Task directions:
In the mailing-list thread, what did Alexandre Chapellon conclude was inevitable at the boundary of his network?
:: Text segment
On 7/19/2010 2:25 PM, Ted Mittelstaedt wrote:


On 7/19/2010 12:56 PM, Brian Godette wrote:
On 7/19/2010 1:29 PM, Ted Mittelstaedt wrote:


On 7/19/2010 8:43 AM, Brian Godette wrote:
On 7/15/2010 6:55 PM, Alexandre Chapellon wrote:
Hi all,

Few months ago I asked this list if using SA on outgoing smtp was a
good idea (Thread: SA on outgoing SMTP).
This thread quickly moved to "Block direct port 25 for non-mta users!
I was really afraid of doing so and didn't really wanted to go this
way.
now about 6 months later I have to say: I was a fool! Today.
After spending some time trying to find a more user-friendly way to
clean up the mess around here, I came to the conclusion that port 25
blocking on the bound of my network was inevitable.
Today it's done, and I have followed few others advices given on list.
I wanted to testify the benfits of good designed network for thoose
who like me are afrais of annying customer with security (even more
blocking port 25 on the limits of the network is not really annoying
for most of customers).
::::
:: Data extract
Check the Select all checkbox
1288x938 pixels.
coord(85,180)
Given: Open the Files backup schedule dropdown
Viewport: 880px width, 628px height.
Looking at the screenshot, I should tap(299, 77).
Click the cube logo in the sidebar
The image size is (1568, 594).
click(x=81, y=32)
::::
Solution:
Blocking port 25.